### What is needed
From the line containing "This screenshot has width=1568, height=772." through the last line of the records below, output every line exactly, both ends included, except the pictures.

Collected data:
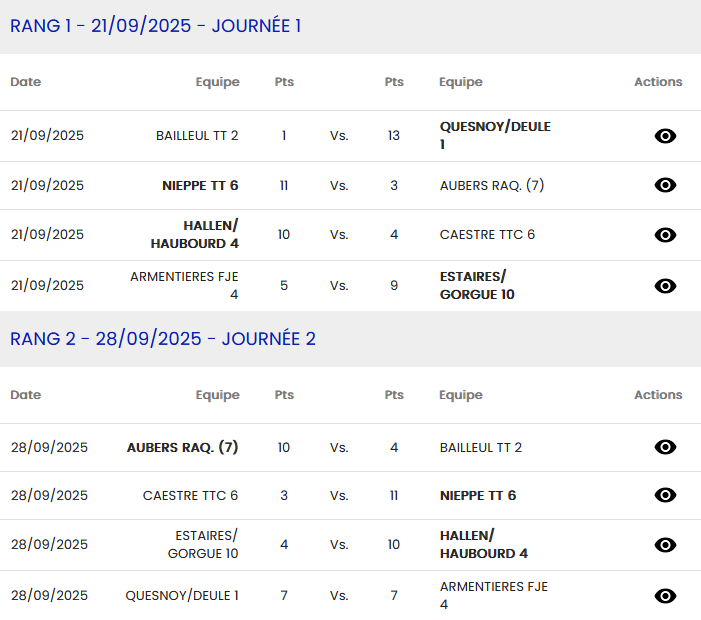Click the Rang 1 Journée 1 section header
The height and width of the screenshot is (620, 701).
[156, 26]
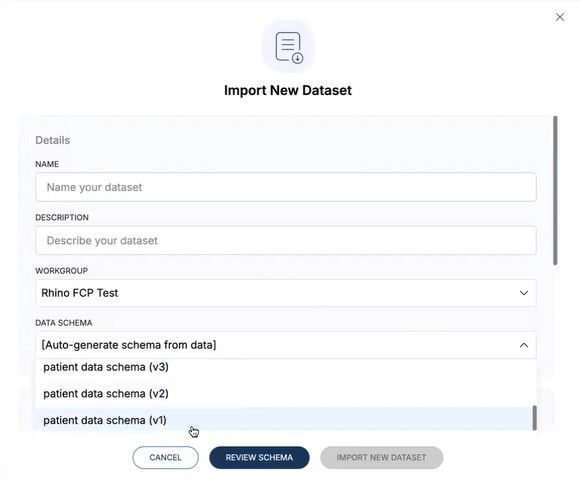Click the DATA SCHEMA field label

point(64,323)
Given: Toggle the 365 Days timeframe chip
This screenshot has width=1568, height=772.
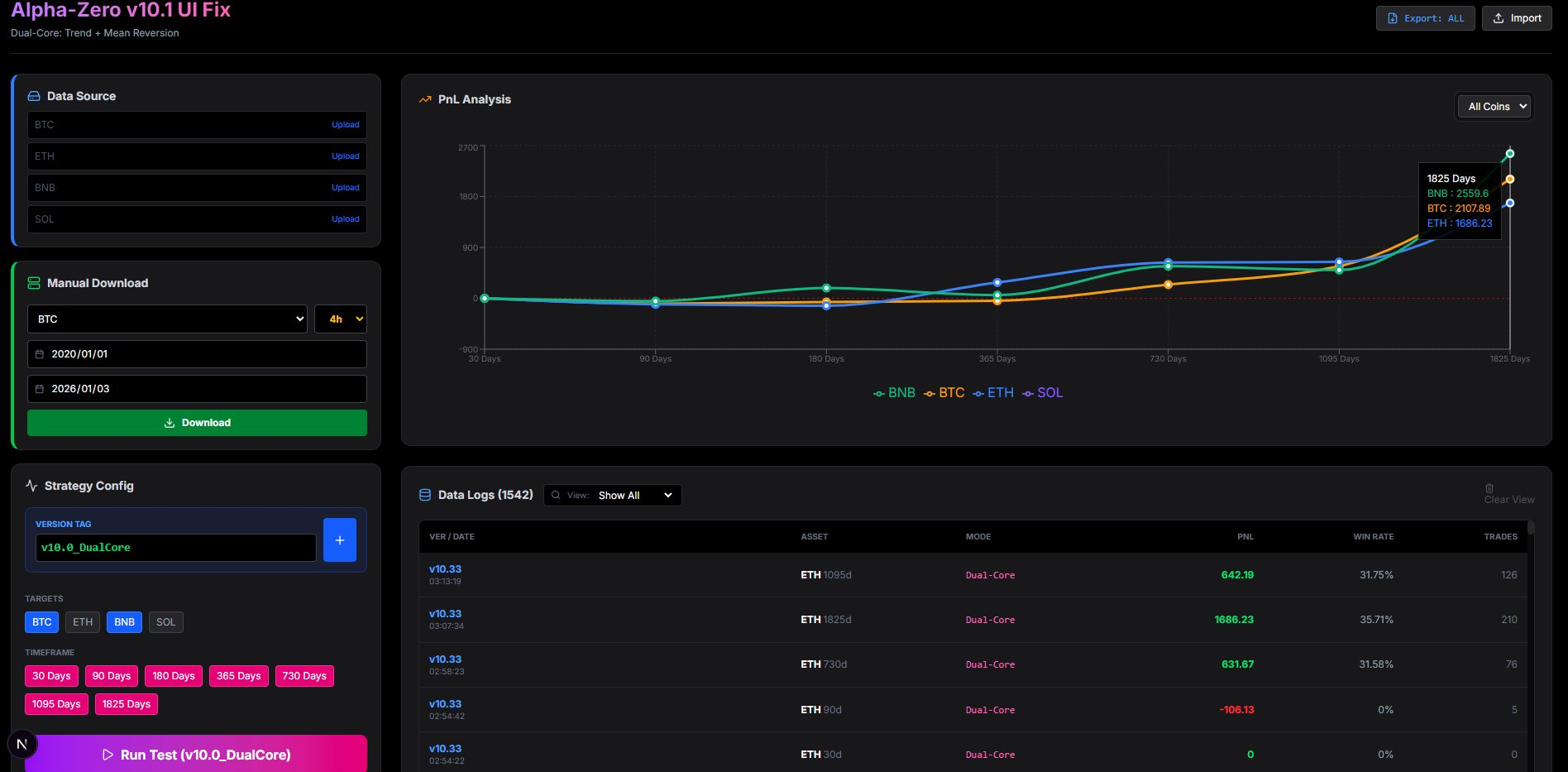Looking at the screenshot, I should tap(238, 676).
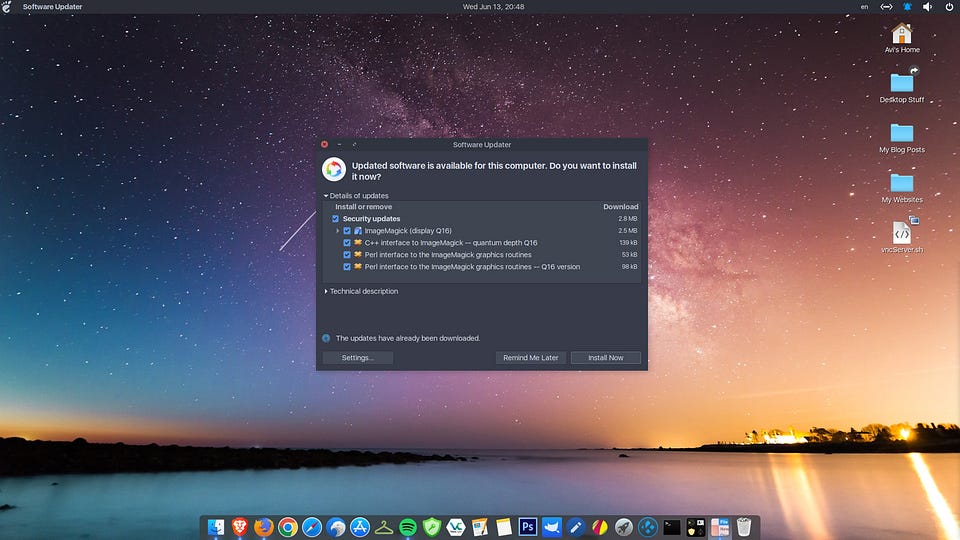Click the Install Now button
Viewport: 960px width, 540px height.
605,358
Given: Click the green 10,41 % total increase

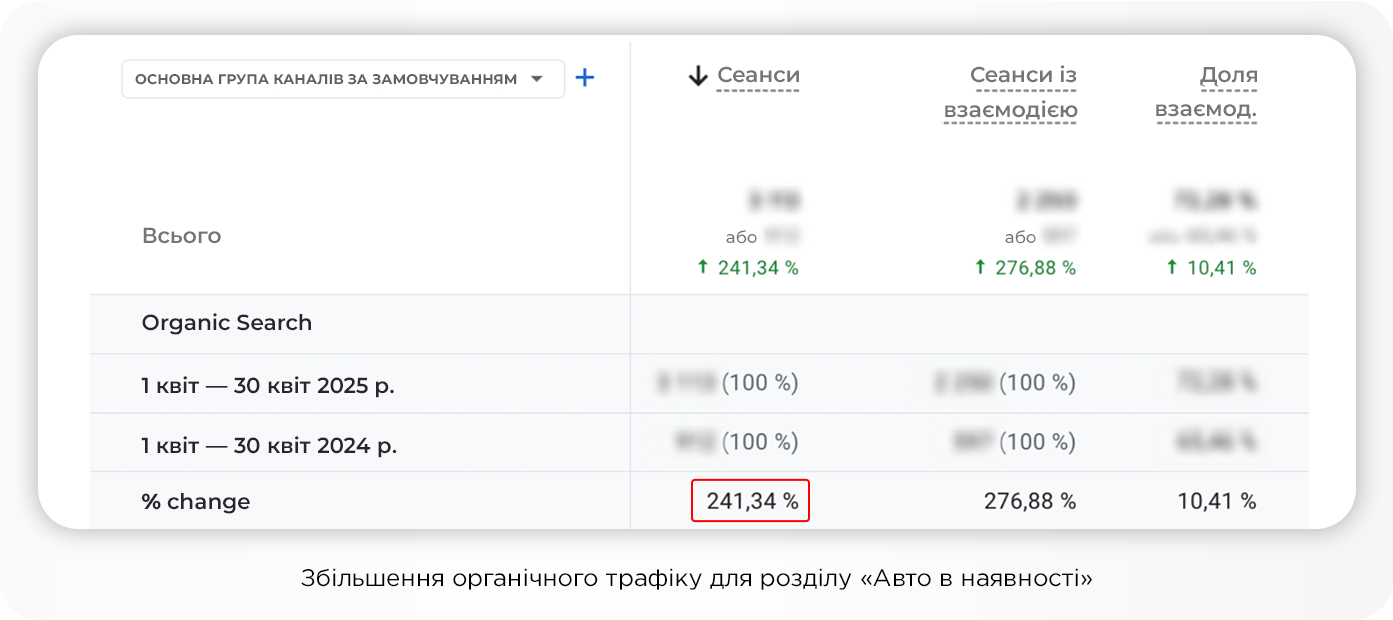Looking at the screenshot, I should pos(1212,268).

### Written answer
This screenshot has width=1568, height=772.
Looking at the screenshot, I should tap(238, 676).
Click the Install Now button
Viewport: 960px width, 540px height.
605,358
Given: Click the green 10,41 % total increase

Looking at the screenshot, I should pos(1212,268).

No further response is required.